Beginning the Pattern from a Rainy Walk: Pine Needle Memory

This second pattern started the same way the others did: on a morning walk.

It was gray, and it had rained overnight. We walked at Graham Creek again, mostly on the sandy paths. Before we arrived, I already knew I wanted to work with pine needles that day. I picked up a small handful as soon as we got there.

As we walked, I noticed how the rain had moved the needles around. On the sandy path, they had gathered into loose piles and often lined up side by side. Their shape made that happen naturally. In the grass next to the path, the needles stayed where they fell. The only difference was the surface underneath them.

That contrast became the starting point for the pattern. I wasn’t interested in copying what the needles looked like on the ground. I was interested in how they behaved.

The Artifact of the Day: Pine Needles After Rain

The needles I collected were long and narrow, some joined at a thicker base. By the time I picked them up, they were mostly dry, but their arrangement showed what the rain had done earlier. They moved, aligned, and settled where the sand allowed them to.

Rather than treating the needles as a subject to illustrate, I treated them as raw material.

Early Experiments

Back in the studio, I started by cutting the needle groups out of their backgrounds. I moved them around digitally to see what kinds of arrangements felt natural. Early versions that stayed close to the forest floor felt too literal and too busy.

I began duplicating and reflecting the needle groups. That added structure and made the compositions feel more complete. At the same time, it was easy to push things too far and end up with something decorative or stripe‑heavy.

Pulling Things Back

As the pattern developed, I focused on reducing density and slowing the repeat. I expanded the spacing, adjusted the angle slightly, and paid more attention to the negative space. That helped the pattern feel calmer and more usable at a larger scale.

At one point, I switched to a more delicate needle grouping with three needles joined at the base. The thicker cap added a bit of weight and helped define the structure without adding complexity.

Color Decisions

Color was harder to settle. When I sampled colors directly from the walk, the results felt too intense and seasonal. They pulled too much attention.

What finally worked was a monochromatic green. The needles weren’t green that morning, but they used to be. The color felt more like a memory of the material than a description of what I saw, and it let the pattern stay in the background.

Final Pattern

The final pattern reflects every other row vertically and repeats horizontally. The structure is open and even, with enough variation to keep it from feeling rigid. It doesn’t show pine needles on the ground, but it comes directly from watching how they lined up after the rain.
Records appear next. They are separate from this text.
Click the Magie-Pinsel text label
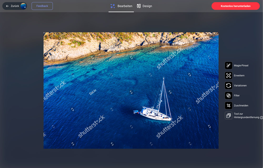The height and width of the screenshot is (168, 263). pos(241,65)
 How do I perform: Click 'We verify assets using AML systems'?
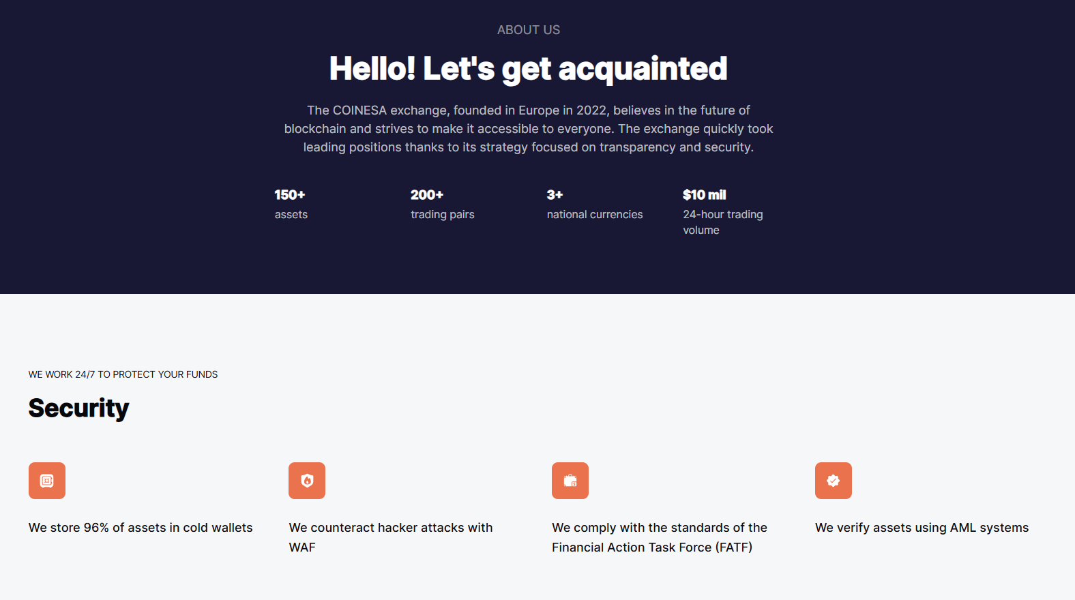[x=922, y=528]
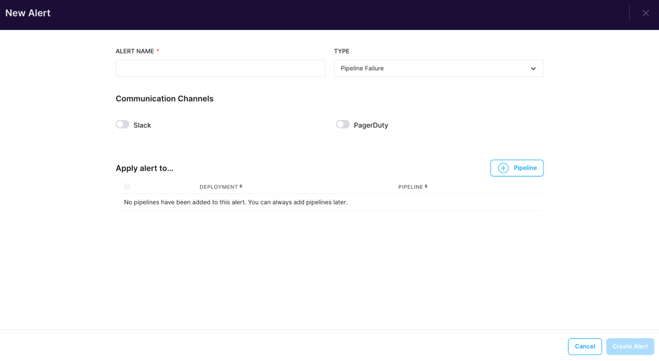Add a pipeline using the Pipeline button
659x361 pixels.
pyautogui.click(x=517, y=168)
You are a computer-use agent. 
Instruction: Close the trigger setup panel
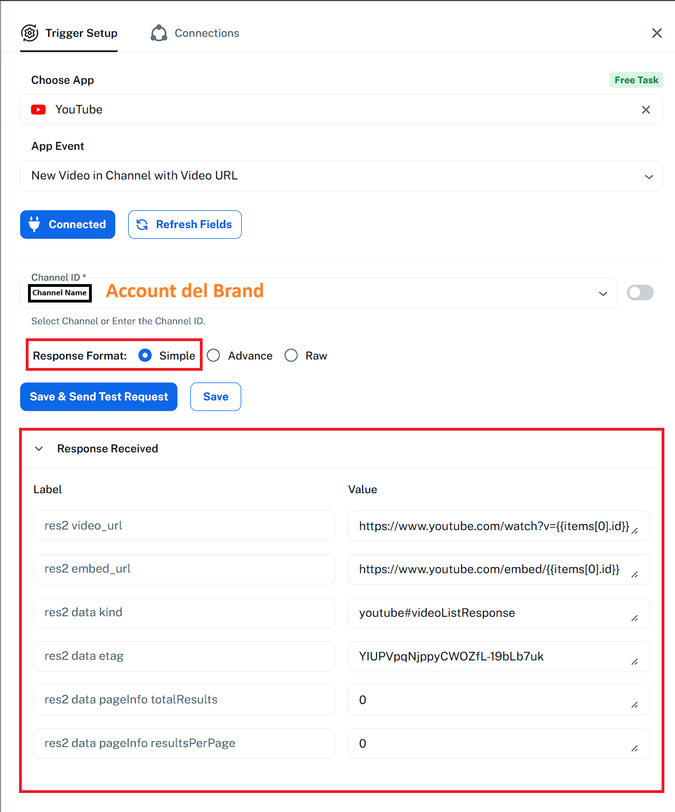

This pattern is part of the larger 100 Pattern Project, which is built around daily walks and close observation. Each design starts with something simple from the walk and gets translated into a repeat that can live in an interior space.

Seeing the Pattern in Use

Pine Needle Memory is a quiet, structural pattern developed from a rainy morning walk at Graham Creek in southern Alabama. The design is based on observing how long pine needles naturally align and settle on wet sand. The final repeat uses reflection and spacing to create a calm, open pattern intended to sit comfortably on a wall rather than stand out. The wallpaper is available through Spoonflower: https://www.spoonflower.com/en/fabric/21201783

The gallery below shows the pattern applied to Spoonflower products, with an emphasis on wallpaper. Seeing it at room scale helped confirm the quiet, ground-based feeling I was aiming for.

Conclusion

This pattern is part of the larger 100 Pattern Project, which is built around daily walks and simple observation. Each day begins with an artifact from the walk—in this case, a pine needle picked up after rain at Graham Creek. Starting with a specific, ordinary object helps keep the work grounded and manageable. The goal isn’t to invent ideas, but to pay attention to what’s already there and translate it into a pattern that can live in an interior space.